**What to do**.
1 – List every year mentioned in the talk on AI apps, in the order they appear.
2 – Answer these questions about the talk on AI apps:
(a) When developers went from answers to tasks, the primary tool changed from what to what?
(b) Who described the new skill as "task imagination"?
(c) Which model is called the really dangerous one released under Glass Wing?
3 – Write out the passage of the talk on AI apps from "Predictions are a" to "use case classification.".

When developers went from answers to tasks, the primary tool changed from IDEs to coding agents.
AI apps in 2026 look nothing like 2024.
Predictions are a dangerous game, but I really believe our industry's apps in 2027
will look very, very different from the ones we have today.
So there are two big implications of this.
First of all, I think we all might have to develop a new skill around use case classification.
Basically, I think that in this paradigm of token efficiency, we as individuals are going to have
to some extent become token efficiency optimizers ourselves by understanding which use cases require
different models.
Now, for a while now, people have given lip service to the idea that different classes or
powers of models could be used for different things, but I'm almost positive that a lot of
the power user type AIDB listeners are still the type to crank state-of-the-art models to
extra high even when they're asking for a grilled cheese recipe, because screw it you want the power,
that's why. With the Fable 5 class models coming online, especially as they move to usage-based,
I do actually think we're going to have to develop that muscle to understand which of our
use cases require and fit each different power level of model. Second, though, and maybe even
more interestingly, I think that we are all going to go through a period of happy,
having to up-level our ambition. As someone who spends a lot of time looking at the frankly
completely moribun landscape of AI training, even the best programs are still about how you use
agents to do different versions or better versions of the work that you do today. Maybe they push a little
bit in using new ways to write software to solve your old problems, but even I think that is not
enough. Nate B. Jones, who many of you might recognize from TikTok or another short form video
platform describe the new skill we're going to have to develop as task imagination, and I think
it's a really great way to put it. Anthropic released their new supermodel, right? Fable 5. And Fable
five, even though it's kind of nerfed because it's not as capable as Mythos 5, the really
dangerous one that was released under Glass Wing, it's still super strong. I've been playing
with it. And you know what that is making me think? The thing that actually matters to most of us
is task imagination now. We are sort of sponsoring
with these models, we have to have a practical guide for how to do magic with the models.

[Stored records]

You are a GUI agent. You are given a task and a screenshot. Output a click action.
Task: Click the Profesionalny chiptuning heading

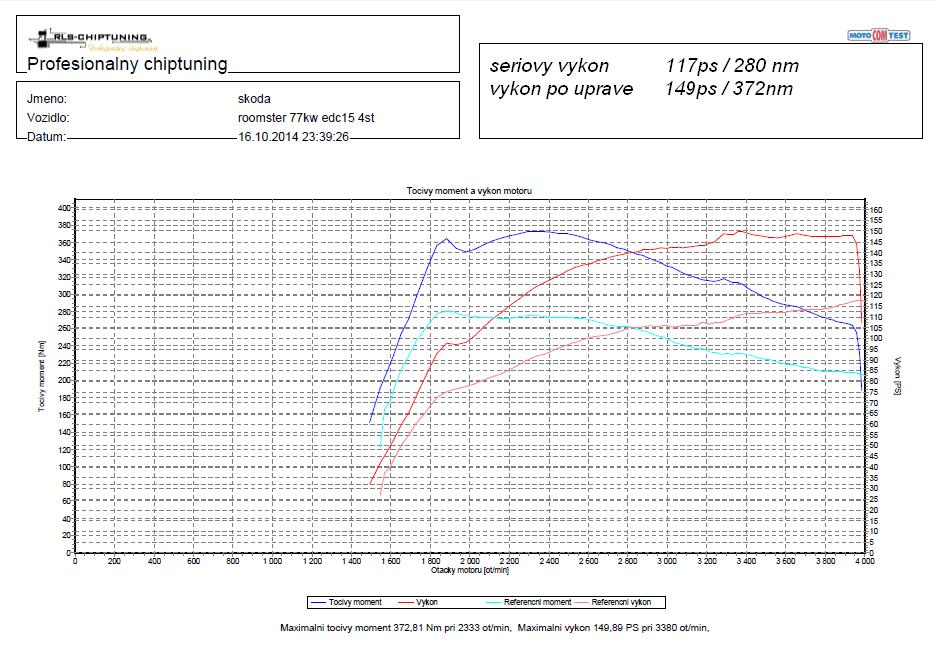pos(127,65)
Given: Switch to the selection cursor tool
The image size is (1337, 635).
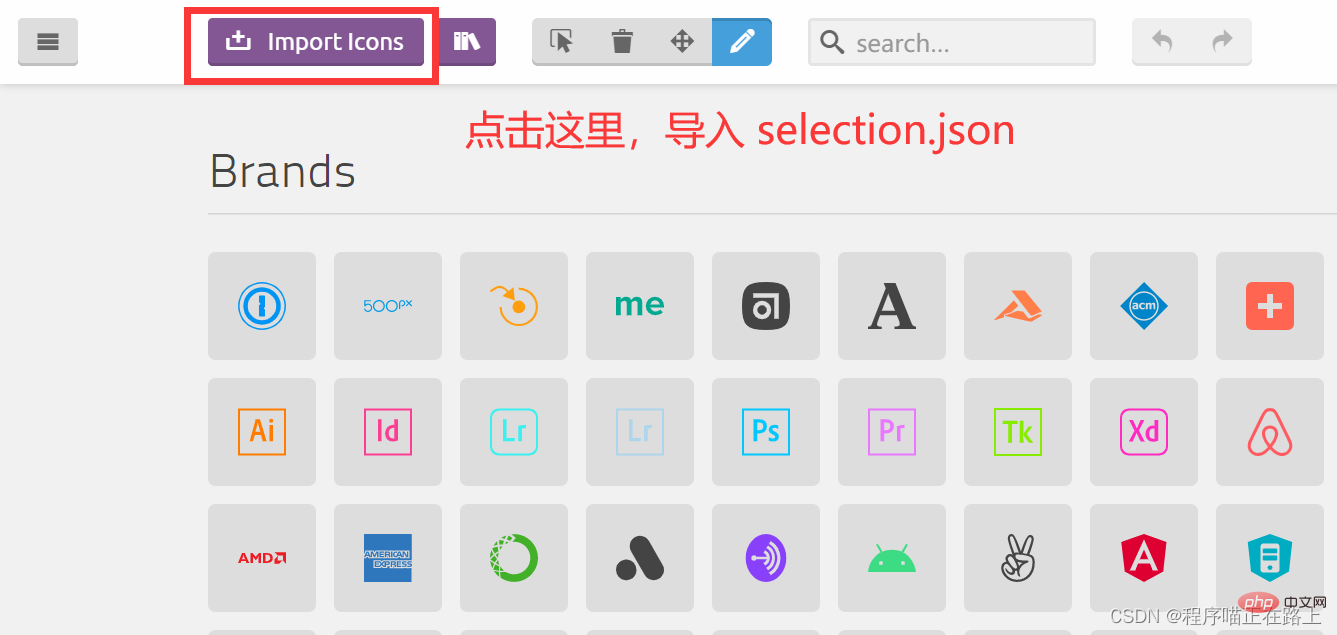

**Answers to the problems**.
1 – 2026, 2024, 2027

2 –
(a) From IDEs to coding agents.
(b) Nate B. Jones.
(c) Mythos 5.

3 –
Predictions are a dangerous game, but I really believe our industry's apps in 2027
will look very, very different from the ones we have today.
So there are two big implications of this.
First of all, I think we all might have to develop a new skill around use case classification.